Rexall’s VP, legal affairs discusses strategies to mitigate risks for frontline staff
While many businesses have transitioned seamlessly to a remote working environment during the COVID-19 pandemic, some employees are unable to perform their duties at home, raising a host of legal concerns for employers. Frontline employees at essential businesses such as grocery stores and pharmacies continue to serve customers, just as many manufacturers and those involved in the supply chain of essential goods perform their regular duties. Other businesses that have been mandated to close are forced to lay off staff - at least temporarily. In fact, 500,000 Canadians were reported to have applied for employment insurance last week. Meanwhile, businesses deemed essential that are permitted to stay open are concerned with protecting employees as much as possible.
“Employers are enforcing frequent handwashing, hand sanitizing, giving masks, gloves and face shields and implementing social distancing by moving people apart as much as possible,” says Kathleen Chevalier, partner in the employment and labour group at Stikeman Elliott LLP. “They are putting in quite strict requirements in terms of self-reporting so if you are feeling unwell you can’t come into work, and some employers are even doing temperature checks at the door, so they have some quantitative data that allows them to make that decision.”
As a provider of essential medical and pharmaceutical products, Rexall is among the few retailers in Canada that continues to open to the public during COVID-19 related closures, so strong measures are being taken to protect its 8,000 employees.
“We’ve had to act very quickly,” says Beth Gearing, VP, legal affairs at McKesson Canada Corporation, the parent company of Rexall Health and various other health banners. “My job is to mitigate and manage legal, reputational and competitive risks for our retail businesses, so we are really on the frontlines of the crisis. We’ve been very responsive in developing the right policies and operating procedures in stores to ensure the safety of our employees and customers.” Among the strategies in place, staff have been educated on infection control processes, and stores are being cleaned and sanitised more frequently. Signage encouraging social distancing is displayed at the front of stores. Opening hours have been condensed in an effort to give store staff more time to sanitize, rest, and take care of their health. Following recent announcements by Sobeys and Loblaw that plexiglass barriers will be installed to separate cashiers from customers, Rexall is also now working on a similar project.

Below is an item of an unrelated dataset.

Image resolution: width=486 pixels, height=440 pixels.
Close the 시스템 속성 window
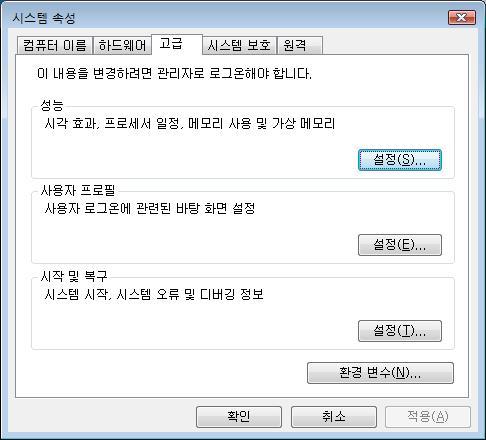(462, 17)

“It’s a high-pressure environment in terms of coming up with legal opinions and strategies to respond to the crisis, but we’re staying on top of things and doing innovative partnerships to help Canadians,” says Gearing. Last week, Rexall launched a partnership with Tia Health, offering a virtual medical appointment service for patients, which is covered by provincial health plans in Ontario and British Colombia but not other provinces. All Rexall employees across the country can use the service free of charge.

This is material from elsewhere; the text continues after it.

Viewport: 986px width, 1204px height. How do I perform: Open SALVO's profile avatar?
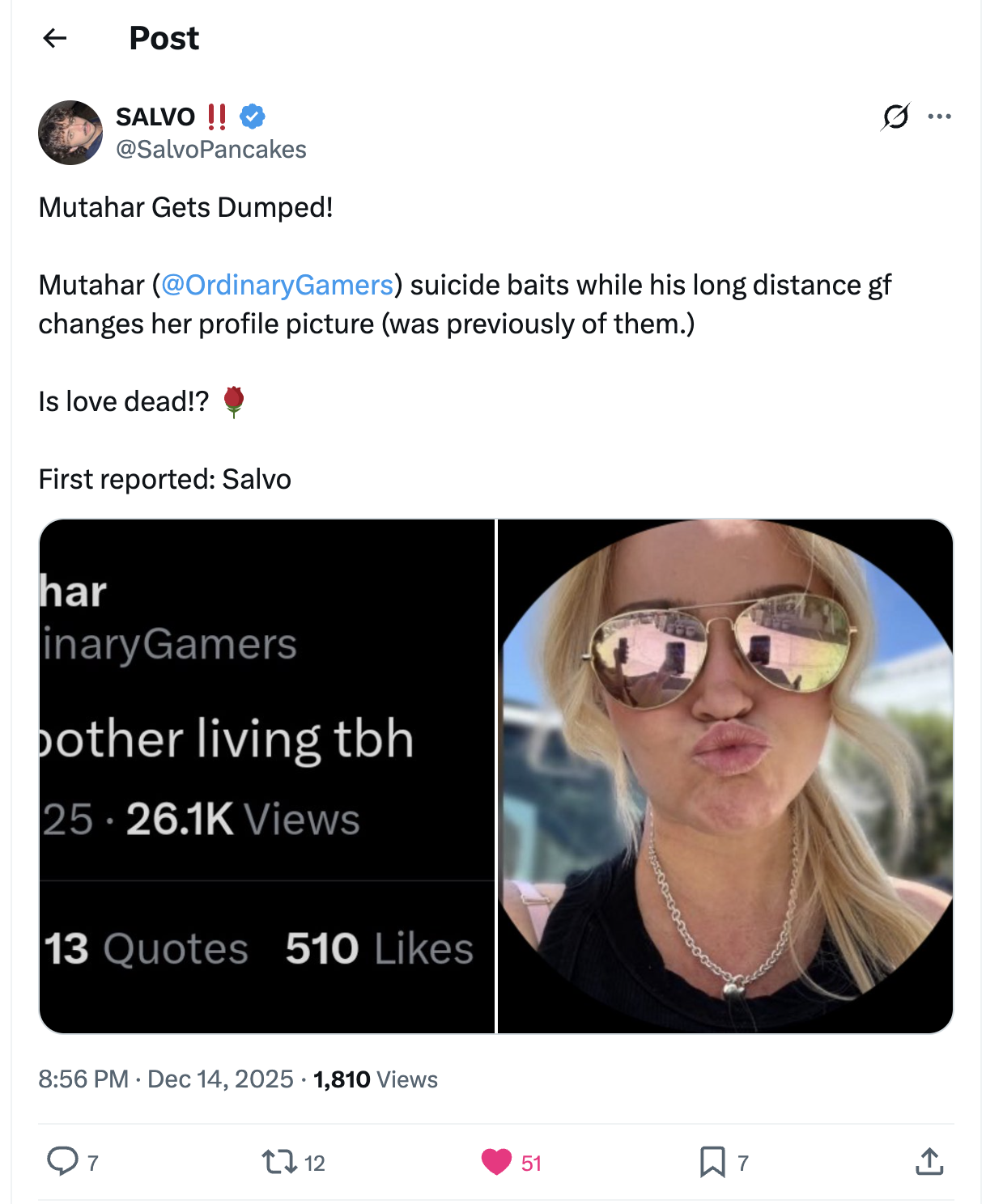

Many retail businesses are dealing with employees requiring time off due to illness or to care for a sick family member. If Rexall employees are asked by a health professional to self-isolate or go into quarantine during the pandemic, they will continue to receive pay for 10 working days, Gearing says. Most provinces have enforced job protection during sick leave caused by COVID-19, but the leave is usually unpaid.
“There are not a lot of requirements for paid leave being implemented by the various governments in Canada, and I’m inferring that this is because businesses are pretty extended right now,” says Chevalier. “But you can now apply for EI that will cover the entire two-week period, whereas traditionally it would only have covered one of the two weeks.”
As anxious shoppers stockpile essential supplies such as medicine and toilet paper, operating retailers face concerns about the pressure upon the supply chain. The Canadian Pharmacists Association is recommending a 30-day supply of medication for patients, unless clinically justified, and customers are asked to refrain from purchasing large quantities of medical supplies.
“A lot of it is unknown so we’re trying to be forward-thinking and anticipate challenges as they come along,” says Gearing. “It’s a very fluid situation as things are evolving and developing very rapidly. The challenge I’m facing is dealing with COVID-19 crisis management on top of our regular day to day projects because we’re still trying to run as a business.”